Assigned task 1 — Can you repeat everything in the Osaka bathing text from "I began going" down to "great steam sauna."?
Assigned task 2 — Which bathhouses are named in the new reviews listed in the Osaka bathing text?

Passage to read —
◇ ◇ ◇ ◇ ◇
In Japan bathing is a national pastime and an attraction for tourists from around the world. Bathers have a choice from remote springs in the mountains to grand hotels. This site focuses primarily on the area around Osaka. Information on local sento (銭湯) bathhouses, the larger more commercial supersento (スーパー銭湯), and other less classifiable hot springs. Some of these locations just use the municipal water, some augment their water with radon gas or water softeners (軟水), lastly some have wells or springs that fill tubs with groundwater.

I began going to hot springs while at university in the United States and found it the best therapy for my upper back pain. Since moving to Japan I have also found bathing as a great stress reliever and a great way to explore the country.

Site Updates

February 7, 2021

New Reviews Added

  • Yu no Hana in Takatsuki has a great steam sauna.

  • Shinfutaba Onsen and Shimada Onsen both in Toyonaka are added, the first one is a pleasant, somewhat hidden sento across the river from Mikuni station. The second has one of the most interesting designs I have seen but sadly most of it is broken.

  • ShinIzumi Onsen in Suita has a fish tank! Awesome.
◇ ◇ ◇ ◇ ◇
Data provided —
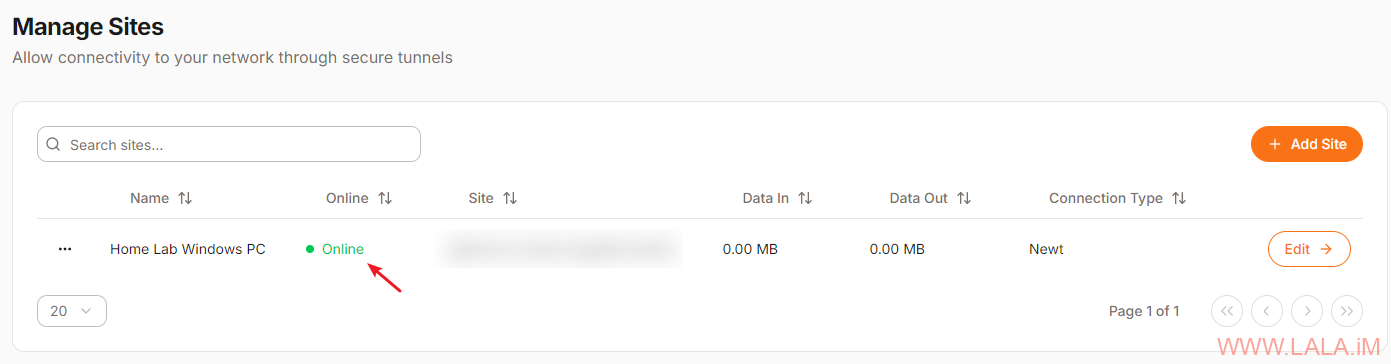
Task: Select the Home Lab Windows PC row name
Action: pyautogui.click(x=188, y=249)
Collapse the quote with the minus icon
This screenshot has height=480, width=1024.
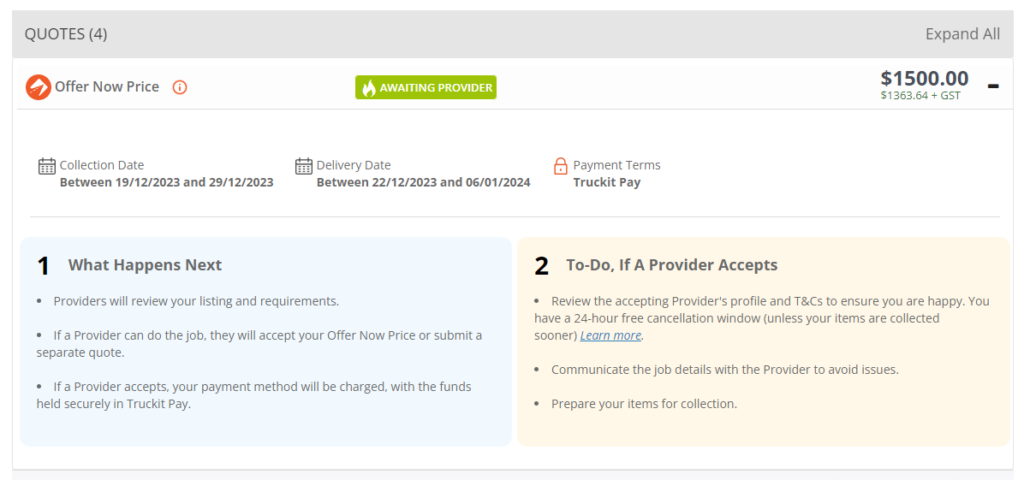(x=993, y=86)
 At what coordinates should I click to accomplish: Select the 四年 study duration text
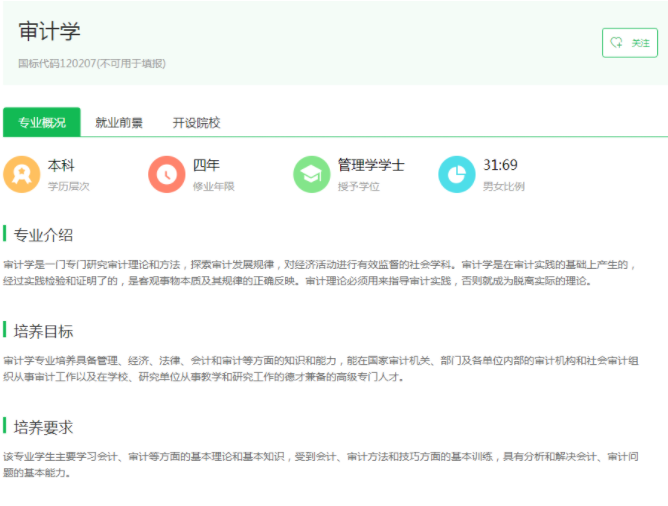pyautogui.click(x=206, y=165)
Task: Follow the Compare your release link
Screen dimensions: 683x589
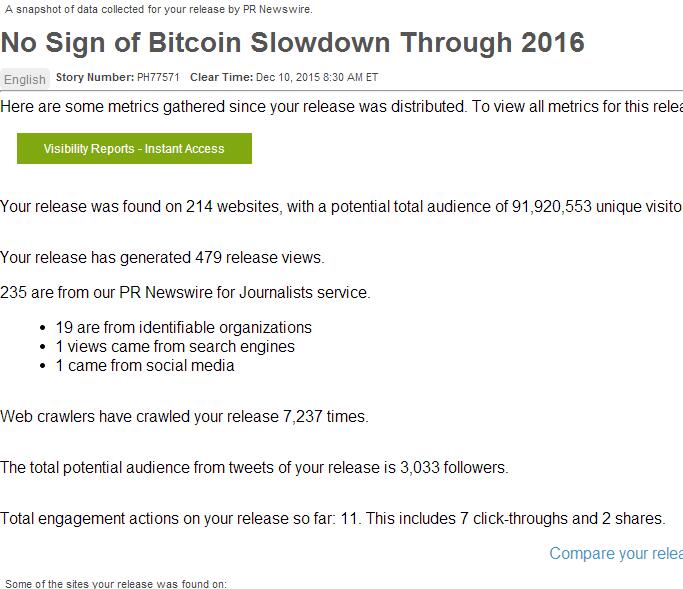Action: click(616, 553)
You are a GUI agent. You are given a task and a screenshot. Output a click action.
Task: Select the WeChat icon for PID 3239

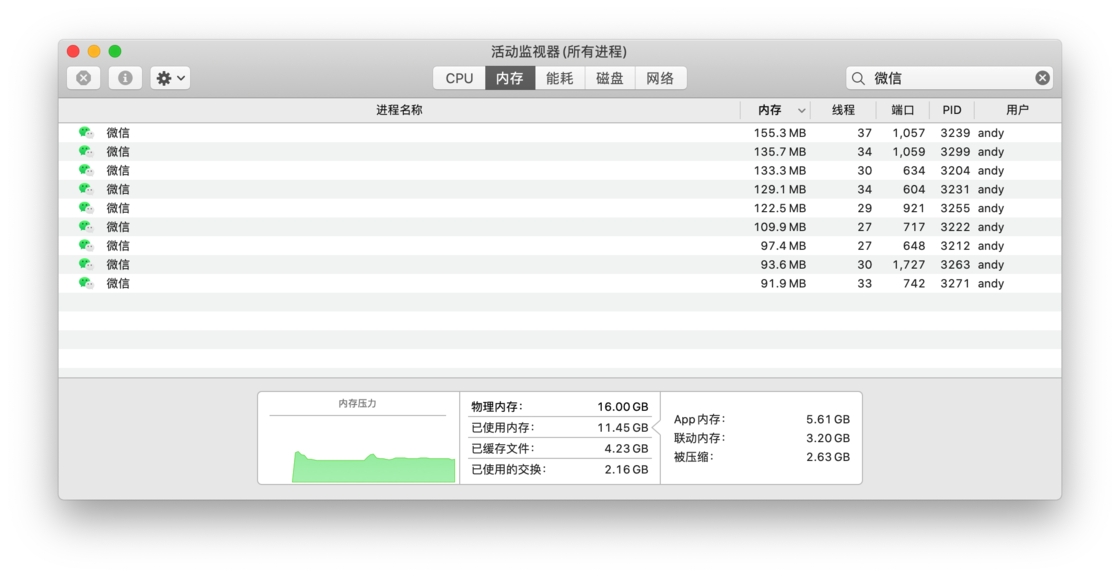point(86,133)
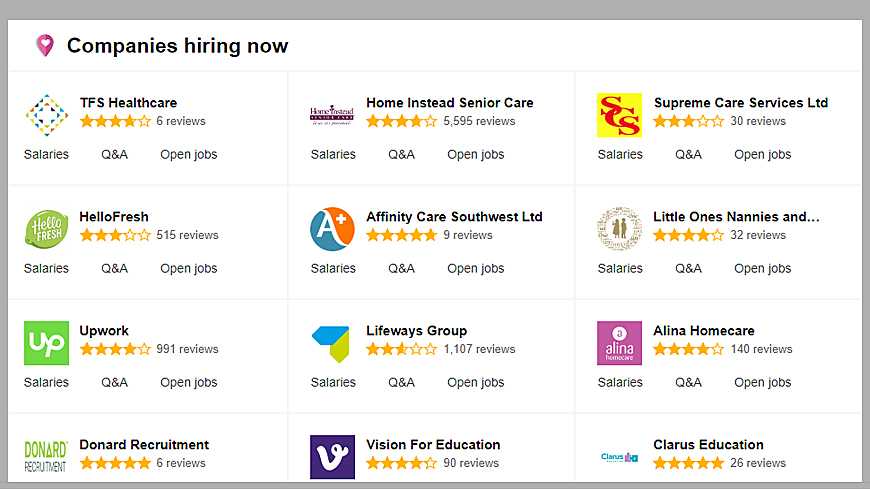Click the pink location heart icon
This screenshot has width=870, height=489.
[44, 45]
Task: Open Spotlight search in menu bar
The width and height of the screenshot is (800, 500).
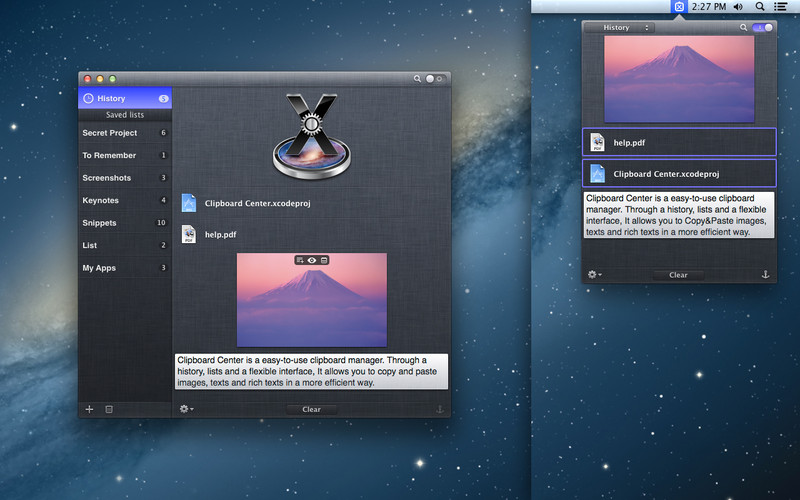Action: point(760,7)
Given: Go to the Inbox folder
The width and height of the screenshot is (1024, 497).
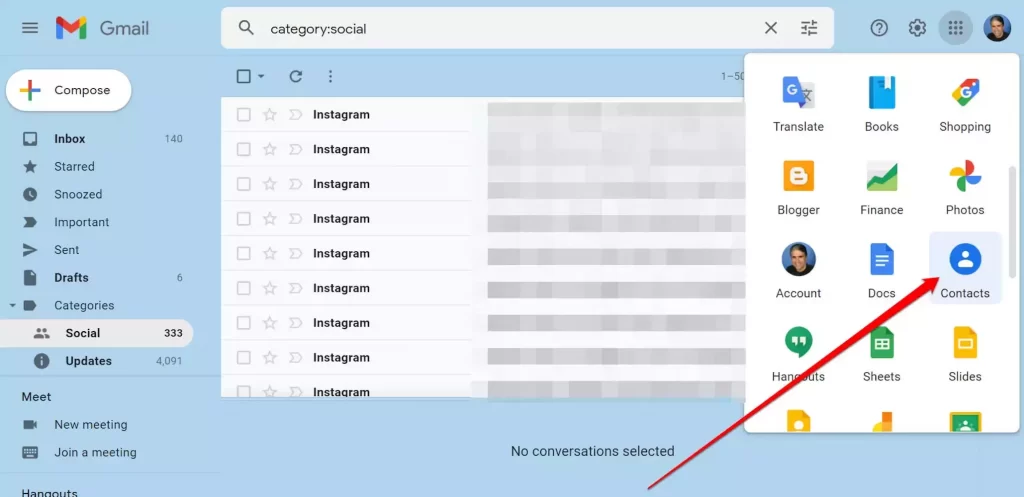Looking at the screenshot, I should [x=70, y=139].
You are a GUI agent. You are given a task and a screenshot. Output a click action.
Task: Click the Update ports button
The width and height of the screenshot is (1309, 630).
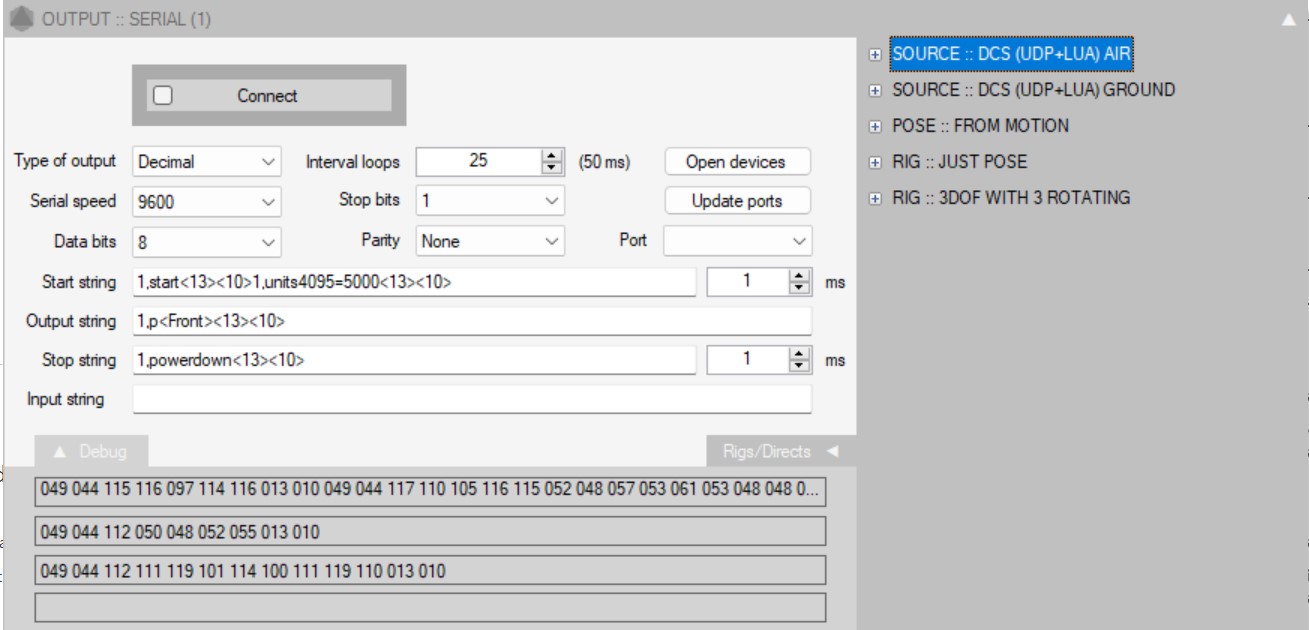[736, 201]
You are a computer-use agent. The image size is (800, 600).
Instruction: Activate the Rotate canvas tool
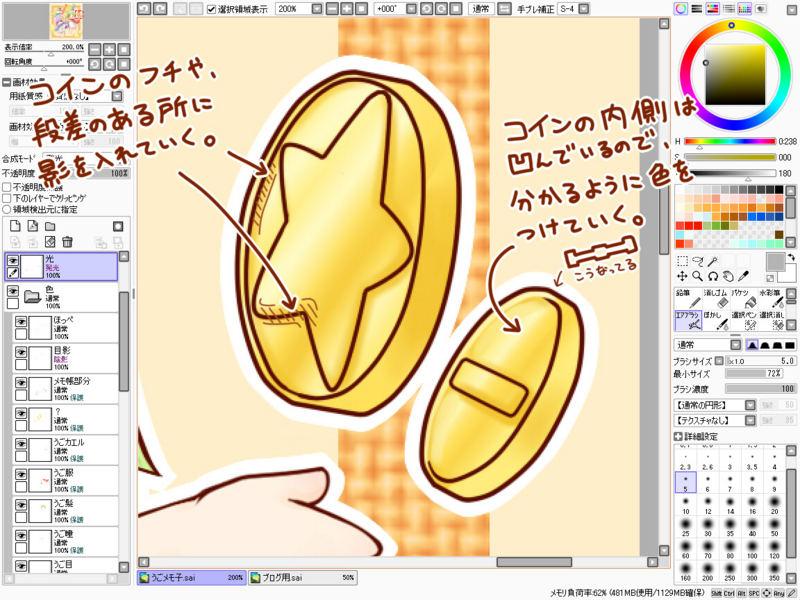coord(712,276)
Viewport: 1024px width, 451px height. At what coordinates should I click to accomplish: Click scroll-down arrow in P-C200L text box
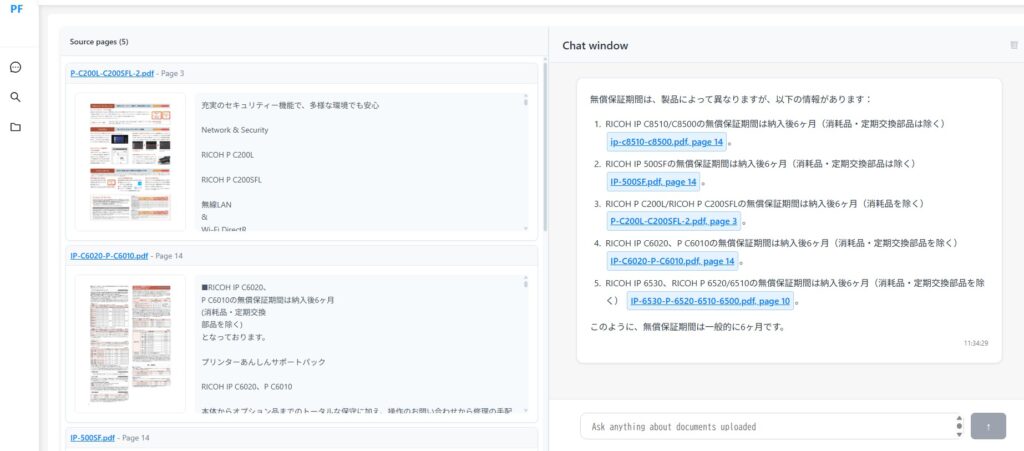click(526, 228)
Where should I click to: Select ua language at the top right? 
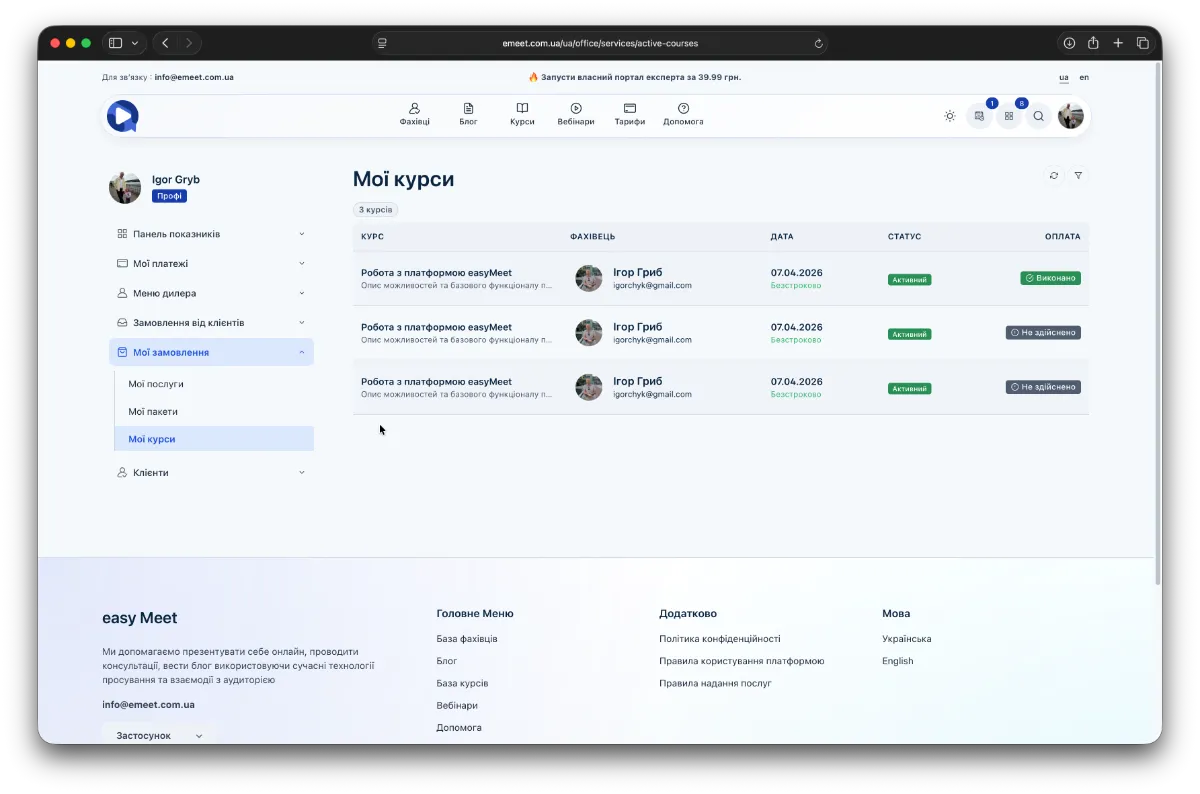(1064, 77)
◇ ◇ ◇ ◇ ◇
Answer section 1 —
I began going to hot springs while at university in the United States and found it the best therapy for my upper back pain. Since moving to Japan I have also found bathing as a great stress reliever and a great way to explore the country.

Site Updates

February 7, 2021

New Reviews Added

  • Yu no Hana in Takatsuki has a great steam sauna.

Answer section 2 — Yu no Hana, Shinfutaba Onsen, Shimada Onsen, ShinIzumi Onsen